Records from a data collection
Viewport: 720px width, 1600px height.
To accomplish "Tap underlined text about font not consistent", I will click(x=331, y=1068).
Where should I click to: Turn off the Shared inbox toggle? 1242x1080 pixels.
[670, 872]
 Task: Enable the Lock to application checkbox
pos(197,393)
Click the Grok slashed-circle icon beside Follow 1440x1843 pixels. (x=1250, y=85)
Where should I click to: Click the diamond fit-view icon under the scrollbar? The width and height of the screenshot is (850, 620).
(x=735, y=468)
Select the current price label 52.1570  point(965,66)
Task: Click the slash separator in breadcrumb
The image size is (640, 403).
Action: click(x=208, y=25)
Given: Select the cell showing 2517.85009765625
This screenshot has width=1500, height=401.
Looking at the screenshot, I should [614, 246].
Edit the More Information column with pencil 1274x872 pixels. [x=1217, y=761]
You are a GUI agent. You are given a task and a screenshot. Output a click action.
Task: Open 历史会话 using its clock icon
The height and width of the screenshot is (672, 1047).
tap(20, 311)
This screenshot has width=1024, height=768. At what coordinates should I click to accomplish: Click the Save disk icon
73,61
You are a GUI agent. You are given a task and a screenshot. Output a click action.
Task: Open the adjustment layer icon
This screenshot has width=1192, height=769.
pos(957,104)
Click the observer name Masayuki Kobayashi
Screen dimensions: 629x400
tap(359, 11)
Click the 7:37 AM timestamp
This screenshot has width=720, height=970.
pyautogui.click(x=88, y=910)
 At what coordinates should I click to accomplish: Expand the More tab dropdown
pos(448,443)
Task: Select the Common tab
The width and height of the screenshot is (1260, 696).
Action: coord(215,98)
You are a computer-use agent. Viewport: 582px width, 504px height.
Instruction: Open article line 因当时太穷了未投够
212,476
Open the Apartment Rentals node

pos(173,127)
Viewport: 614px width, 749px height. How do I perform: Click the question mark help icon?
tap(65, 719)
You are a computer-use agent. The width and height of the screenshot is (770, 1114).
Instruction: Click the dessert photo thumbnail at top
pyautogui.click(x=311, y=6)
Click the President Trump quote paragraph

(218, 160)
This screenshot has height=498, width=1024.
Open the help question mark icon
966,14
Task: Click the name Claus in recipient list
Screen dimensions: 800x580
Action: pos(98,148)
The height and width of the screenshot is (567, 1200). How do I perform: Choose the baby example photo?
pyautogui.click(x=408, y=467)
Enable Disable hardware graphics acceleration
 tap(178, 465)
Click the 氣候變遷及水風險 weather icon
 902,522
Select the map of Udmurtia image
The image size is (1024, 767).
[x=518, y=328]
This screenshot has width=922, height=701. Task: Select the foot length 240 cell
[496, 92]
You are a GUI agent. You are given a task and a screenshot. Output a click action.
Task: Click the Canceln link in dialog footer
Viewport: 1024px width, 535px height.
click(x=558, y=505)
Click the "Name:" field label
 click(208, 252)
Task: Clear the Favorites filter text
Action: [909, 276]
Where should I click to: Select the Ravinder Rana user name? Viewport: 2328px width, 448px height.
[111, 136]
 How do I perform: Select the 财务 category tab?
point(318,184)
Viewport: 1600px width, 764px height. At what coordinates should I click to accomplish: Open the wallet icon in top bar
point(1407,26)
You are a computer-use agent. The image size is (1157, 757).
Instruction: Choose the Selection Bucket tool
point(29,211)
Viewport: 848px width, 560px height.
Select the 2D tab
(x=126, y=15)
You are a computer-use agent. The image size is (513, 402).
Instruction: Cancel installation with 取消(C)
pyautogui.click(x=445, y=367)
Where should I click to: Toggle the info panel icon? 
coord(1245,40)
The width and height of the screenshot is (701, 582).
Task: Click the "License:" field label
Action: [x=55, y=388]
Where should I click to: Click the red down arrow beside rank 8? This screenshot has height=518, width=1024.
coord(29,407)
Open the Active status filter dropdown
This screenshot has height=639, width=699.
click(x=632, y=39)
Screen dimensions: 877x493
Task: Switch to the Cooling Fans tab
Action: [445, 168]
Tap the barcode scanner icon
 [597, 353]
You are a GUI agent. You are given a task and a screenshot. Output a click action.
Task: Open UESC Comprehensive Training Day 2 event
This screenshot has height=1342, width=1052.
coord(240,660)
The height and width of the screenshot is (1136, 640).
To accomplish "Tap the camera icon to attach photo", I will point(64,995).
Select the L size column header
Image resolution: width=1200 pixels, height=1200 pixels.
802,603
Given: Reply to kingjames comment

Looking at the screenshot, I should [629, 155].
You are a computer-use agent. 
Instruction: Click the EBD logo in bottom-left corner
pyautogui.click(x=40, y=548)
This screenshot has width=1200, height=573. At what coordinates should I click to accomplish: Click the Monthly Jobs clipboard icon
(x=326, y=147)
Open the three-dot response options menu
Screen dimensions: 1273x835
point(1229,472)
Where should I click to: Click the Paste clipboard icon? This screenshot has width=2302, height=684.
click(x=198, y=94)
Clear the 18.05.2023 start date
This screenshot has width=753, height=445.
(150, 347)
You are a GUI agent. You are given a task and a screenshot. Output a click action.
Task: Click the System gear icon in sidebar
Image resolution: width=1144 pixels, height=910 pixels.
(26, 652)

**Your goal**. The answer must be every line from the records above that contains the word "computer", copied in full.

**Result**.
You are a computer-use agent. Viewport: 582px width, 504px height.
You are a computer-use agent. The width and height of the screenshot is (770, 1114).
You are a computer-use agent. The image size is (1157, 757).
You are a computer-use agent. The image size is (513, 402).
You are a computer-use agent. 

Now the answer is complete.